Immigrant women face barriers to health care
Language just one of many impediments
They may not know rights, lack confidence
By Nancy Devine
The young woman stumbled into a mobile heath unit parked in a northeast Toronto factory district. She was obviously ill, and everyone in the van rushed to help her.
But she didn’t speak English, and no one could speak her language, either.
“This woman struggled to come to us for help, but no one spoke her dialect,̶`; recalls Dr. Miriam Garfinkle, medical director of the Immigrant Women’s Health Centre.
“Yet, all the women there – the nurses, the factory workers and I – sat together with her, trying to find out what was wrong. All of us were really worried for her. We were united in our empathy for this young woman, who was so obviously ill. It was a powerful moment as we tried to work out what she needed.”
Using sign language, those assisting the young woman were eventually able to determine what her needs were and get her treatment for a neurological problem.
Language is just one of the several barriers Garfinkle and other doctors must overcome in their efforts to provide immigrant woman with reproductive health services at the College Street centre. The mobile clinic, which once traveled around the city, is no longer on the road. A fundraising campaign is now under way to replace it.
In addition to health care, the centre offers information about sexually transmitted diseases, breast and cervical cancer, birth control and about their rights as Canadian women.
“We help them to understand that it is different here for women,” says Garfinkle. “They may come from a culture that is very different from this one. We want them to understand, know their rights and have confidence so that they can overcome some of the barriers that might prevent them from getting the health care they need,” says Garfinkle.
The 48-year-old doctor has been working with immigrant women for 20 years, since graduating from medical school.
“I enjoy working with these women, learning about different cultures,” she says. “I have a lot of empathy for them. For some of them, this is the first time they have been treated with respect in their new society. And you can see their confidence increasing. They are empowered. Maybe now they might have the confidence to deal with their landlord or with their boss.”
Barriers to health care for immigrants must be addressed and removed, says Ilene Hyman, a research scientist and assistant professor in the public health sciences department at the University of Toronto.
Hyman is one of the authors of the Ontario Women’s Health Council Report, published last February, on how immigrant and visible-minority women fare in the health-care system. She found they are generally healthy when they arrive but eventually, their health deteriorates. Several studies suggest the stress of re-settlement, language difficulties and the challenge of learning how the system works are preventing immigrant women from obtaining health care.
“There’s an assumption that, over time, immigrant women do better as resettlement issue diminish,” says Hyman. “In fact, the reverse is true. Over time, these women experience a loss of social support they need. They move up and become more successful, and move out of the immigrant communities. When they leave these enclaves, they find fewer people to count on for social support.”

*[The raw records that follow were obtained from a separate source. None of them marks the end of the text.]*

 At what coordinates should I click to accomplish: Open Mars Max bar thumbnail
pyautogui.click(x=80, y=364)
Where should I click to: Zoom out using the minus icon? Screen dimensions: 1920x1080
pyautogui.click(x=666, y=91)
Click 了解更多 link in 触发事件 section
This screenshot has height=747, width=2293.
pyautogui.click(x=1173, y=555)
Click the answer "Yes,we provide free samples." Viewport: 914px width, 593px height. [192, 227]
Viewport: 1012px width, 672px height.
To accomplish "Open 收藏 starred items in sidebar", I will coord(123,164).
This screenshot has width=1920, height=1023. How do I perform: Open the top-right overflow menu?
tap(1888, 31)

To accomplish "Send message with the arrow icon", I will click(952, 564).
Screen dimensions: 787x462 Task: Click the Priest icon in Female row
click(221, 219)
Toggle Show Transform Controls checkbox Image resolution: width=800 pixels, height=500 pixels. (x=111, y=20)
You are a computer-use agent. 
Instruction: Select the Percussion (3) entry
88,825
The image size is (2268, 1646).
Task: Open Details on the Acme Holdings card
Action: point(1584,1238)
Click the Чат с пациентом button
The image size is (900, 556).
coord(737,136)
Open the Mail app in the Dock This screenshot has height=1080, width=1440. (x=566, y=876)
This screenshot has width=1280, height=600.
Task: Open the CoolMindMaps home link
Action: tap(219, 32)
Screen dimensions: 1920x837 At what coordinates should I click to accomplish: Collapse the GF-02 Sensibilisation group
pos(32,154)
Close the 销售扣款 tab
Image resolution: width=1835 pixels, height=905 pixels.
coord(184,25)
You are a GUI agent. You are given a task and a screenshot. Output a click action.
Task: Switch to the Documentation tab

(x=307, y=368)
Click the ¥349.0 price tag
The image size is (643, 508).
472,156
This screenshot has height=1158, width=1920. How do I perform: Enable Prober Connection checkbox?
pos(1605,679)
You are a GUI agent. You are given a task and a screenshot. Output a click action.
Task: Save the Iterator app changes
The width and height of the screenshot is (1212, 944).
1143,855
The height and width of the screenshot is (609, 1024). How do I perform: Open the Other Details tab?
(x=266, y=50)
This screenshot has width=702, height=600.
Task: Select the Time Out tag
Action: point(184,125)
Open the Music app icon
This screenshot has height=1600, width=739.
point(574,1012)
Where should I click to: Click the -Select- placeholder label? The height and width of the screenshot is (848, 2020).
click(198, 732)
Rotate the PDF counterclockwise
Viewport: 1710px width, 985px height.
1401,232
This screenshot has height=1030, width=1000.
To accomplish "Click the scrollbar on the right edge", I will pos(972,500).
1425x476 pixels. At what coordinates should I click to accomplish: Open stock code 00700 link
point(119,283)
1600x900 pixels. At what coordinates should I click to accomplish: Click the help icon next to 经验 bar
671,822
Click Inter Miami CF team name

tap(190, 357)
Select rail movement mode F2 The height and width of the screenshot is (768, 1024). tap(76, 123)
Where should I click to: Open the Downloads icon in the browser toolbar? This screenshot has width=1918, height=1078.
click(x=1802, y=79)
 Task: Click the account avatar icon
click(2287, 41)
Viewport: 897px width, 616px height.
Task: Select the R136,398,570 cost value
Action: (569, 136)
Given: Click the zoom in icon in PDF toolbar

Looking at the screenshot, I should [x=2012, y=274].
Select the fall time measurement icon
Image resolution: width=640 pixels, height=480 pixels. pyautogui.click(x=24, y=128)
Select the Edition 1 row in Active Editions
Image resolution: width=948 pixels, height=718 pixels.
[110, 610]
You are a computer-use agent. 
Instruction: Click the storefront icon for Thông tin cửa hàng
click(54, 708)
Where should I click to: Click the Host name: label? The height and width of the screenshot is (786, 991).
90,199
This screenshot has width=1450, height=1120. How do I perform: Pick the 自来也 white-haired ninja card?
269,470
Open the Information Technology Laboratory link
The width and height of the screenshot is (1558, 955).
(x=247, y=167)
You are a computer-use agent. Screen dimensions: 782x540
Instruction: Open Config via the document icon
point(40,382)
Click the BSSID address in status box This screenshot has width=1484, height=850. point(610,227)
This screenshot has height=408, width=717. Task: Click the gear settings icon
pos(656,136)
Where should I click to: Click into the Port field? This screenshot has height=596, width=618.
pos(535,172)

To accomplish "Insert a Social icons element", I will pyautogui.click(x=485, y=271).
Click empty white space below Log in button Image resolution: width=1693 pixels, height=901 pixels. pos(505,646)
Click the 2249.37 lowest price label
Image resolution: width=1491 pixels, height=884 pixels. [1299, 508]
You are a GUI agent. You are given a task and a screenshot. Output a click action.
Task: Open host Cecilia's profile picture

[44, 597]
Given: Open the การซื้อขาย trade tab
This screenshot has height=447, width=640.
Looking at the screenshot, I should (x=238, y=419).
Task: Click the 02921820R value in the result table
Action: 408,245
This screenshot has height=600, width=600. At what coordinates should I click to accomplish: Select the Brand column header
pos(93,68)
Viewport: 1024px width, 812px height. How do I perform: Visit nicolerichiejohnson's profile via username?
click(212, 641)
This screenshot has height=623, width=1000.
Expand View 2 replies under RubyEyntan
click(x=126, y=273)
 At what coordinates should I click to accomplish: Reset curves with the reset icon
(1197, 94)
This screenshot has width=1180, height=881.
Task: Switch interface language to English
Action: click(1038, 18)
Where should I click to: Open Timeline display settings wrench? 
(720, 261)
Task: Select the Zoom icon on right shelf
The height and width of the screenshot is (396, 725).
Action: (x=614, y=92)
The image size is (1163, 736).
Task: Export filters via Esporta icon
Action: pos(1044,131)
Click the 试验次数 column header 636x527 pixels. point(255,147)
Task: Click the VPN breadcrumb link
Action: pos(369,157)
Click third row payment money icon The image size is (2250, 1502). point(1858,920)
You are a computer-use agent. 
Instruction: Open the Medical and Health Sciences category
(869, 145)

Hyman also found that, for many of these women, their new life in Canada is a disappointment. “There is a kind of letdown feeling that they will never be able to achieve the status of their home country.”
Hyman says there is a debate over the best way to overcome the barriers immigrants face.
“The debate is around whether health-care services should be made accessible to all immigrants in all languages in a centralized way, or if there should be immigrant-specific health-care agencies,“ she says. “For some things like mental health services, it might be best to offer them in specific communities where the professionals are also aware of cultural issues.”
She favors a combination of specialized health services for immigrants and making mainstream health care more flexible. “Screening for breast cancer and cervical cancer, for example, are best offered by community-based health-care centres,” Hyman says.
Such screening is offered by Scadding Court Cross-Cultural Health Services, which concentrates on Toronto’s Chinese community. Here, new Canadians find a health-care clinic with family doctors from St. Michael’s hospital who speak Mandarin and Cantonese, a registered nurse, chiropractors, nutrition assistants and ophthalmologists from Mount Sinai Hospital.
Scadding Court has also provided Canadian work experience on a volunteer basis for foreign-trained health-care professionals, such Xiohong Song. A doctor in China, Song, 42, is not yet accredited to practise medicine in Canada.
She was part of a recent cervical cancer research project at Scadding Court. When that project ended, she found part-time work with Joy Luck Women’s Health, a breast cancer screening program for Chinese seniors – a joint project between South Riverdale Community Health Centre and Mount Sinai Hospital. Her job is to enter the survey results on a database and apply statistical analysis.
Song and her husband came to Canada in 1997 with their 9-year-old son. She took a “survival job” as counter help in a restaurant, and later in a factory. But when she began volunteering and using her medical knowledge, even in a limited way, Song became hopeful again.
“I’m glad that I am able to help people bridge the gaps.”